WHAT IS EXPECTED
Return every line of the data that contains the string "Open".

DATA SHOWN

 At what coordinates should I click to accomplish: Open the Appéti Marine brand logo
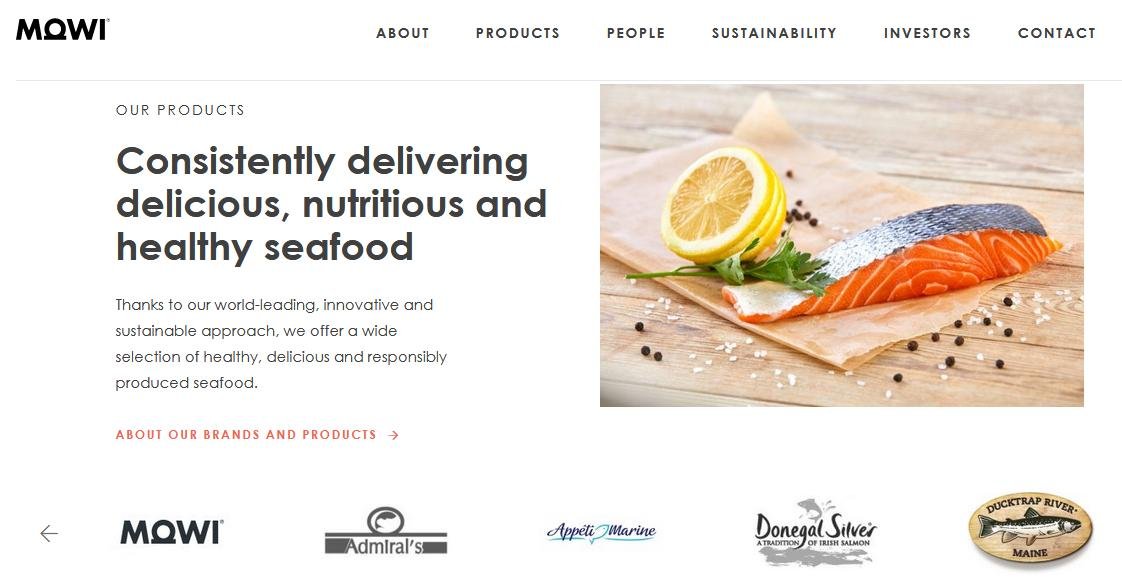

* * *

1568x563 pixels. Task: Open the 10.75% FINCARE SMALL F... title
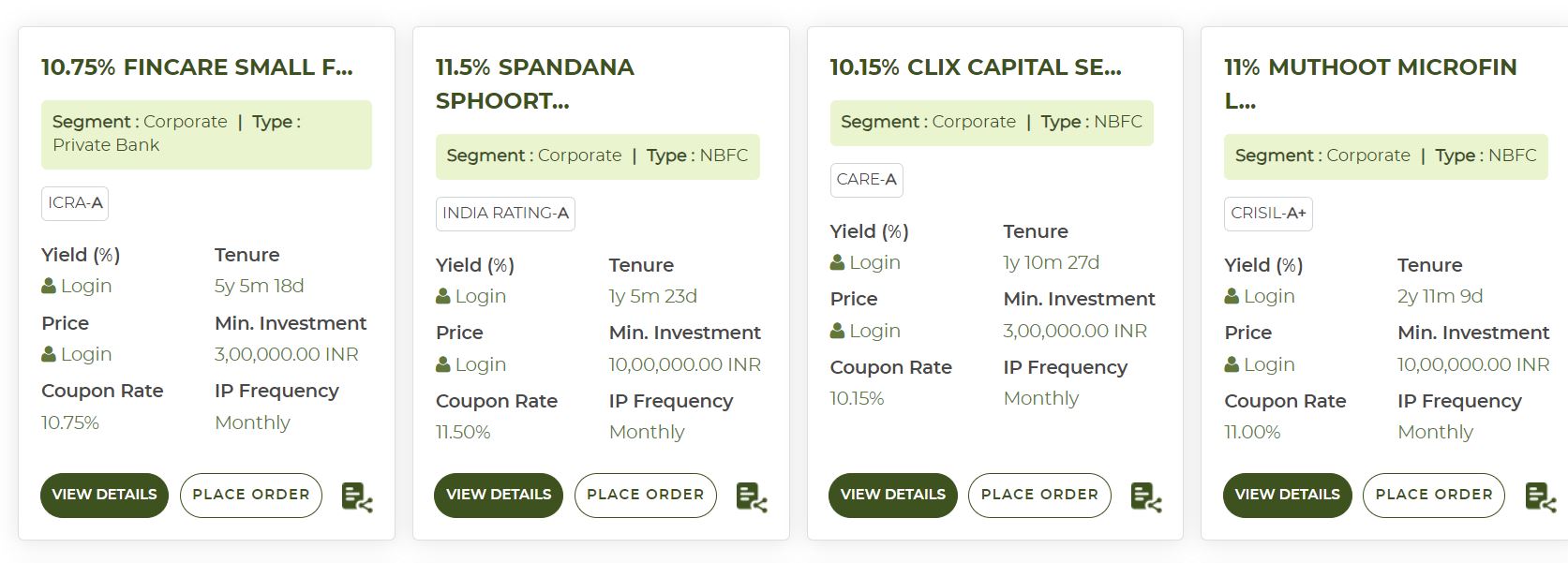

---

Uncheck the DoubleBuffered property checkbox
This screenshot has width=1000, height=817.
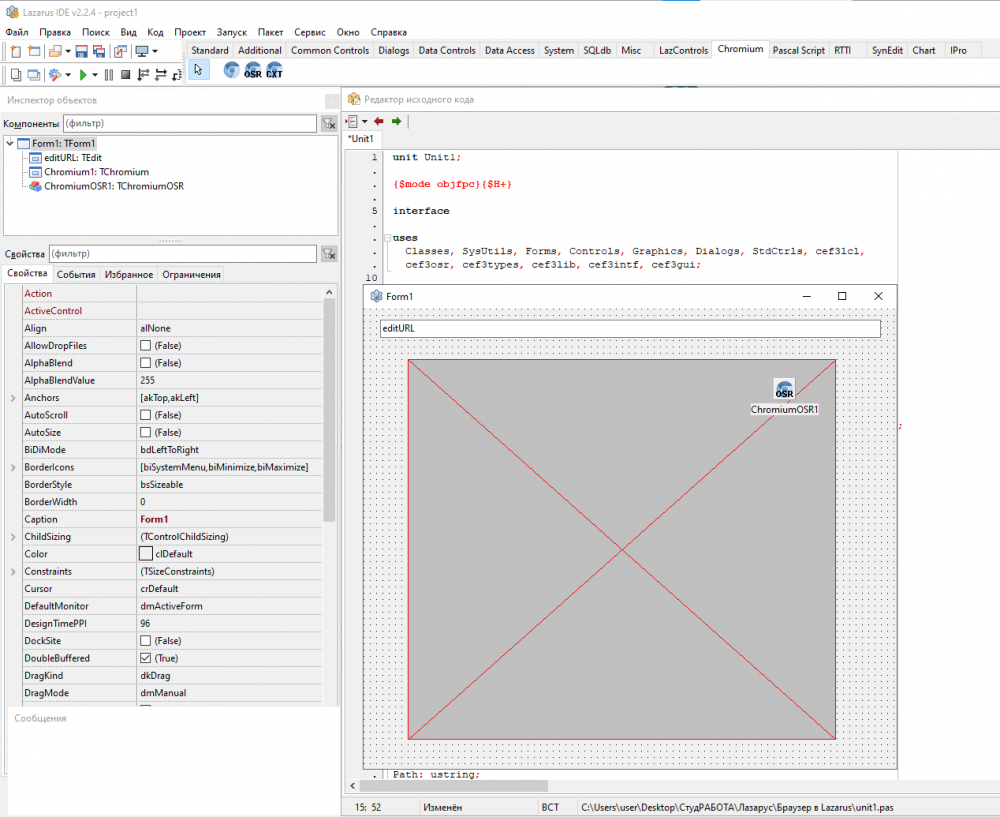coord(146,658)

WORKED SOLUTION
 At what coordinates should I click to accomplish: Open the Appéti Marine brand logo
1568x563 pixels. Task: Open the 10.75% FINCARE SMALL F... title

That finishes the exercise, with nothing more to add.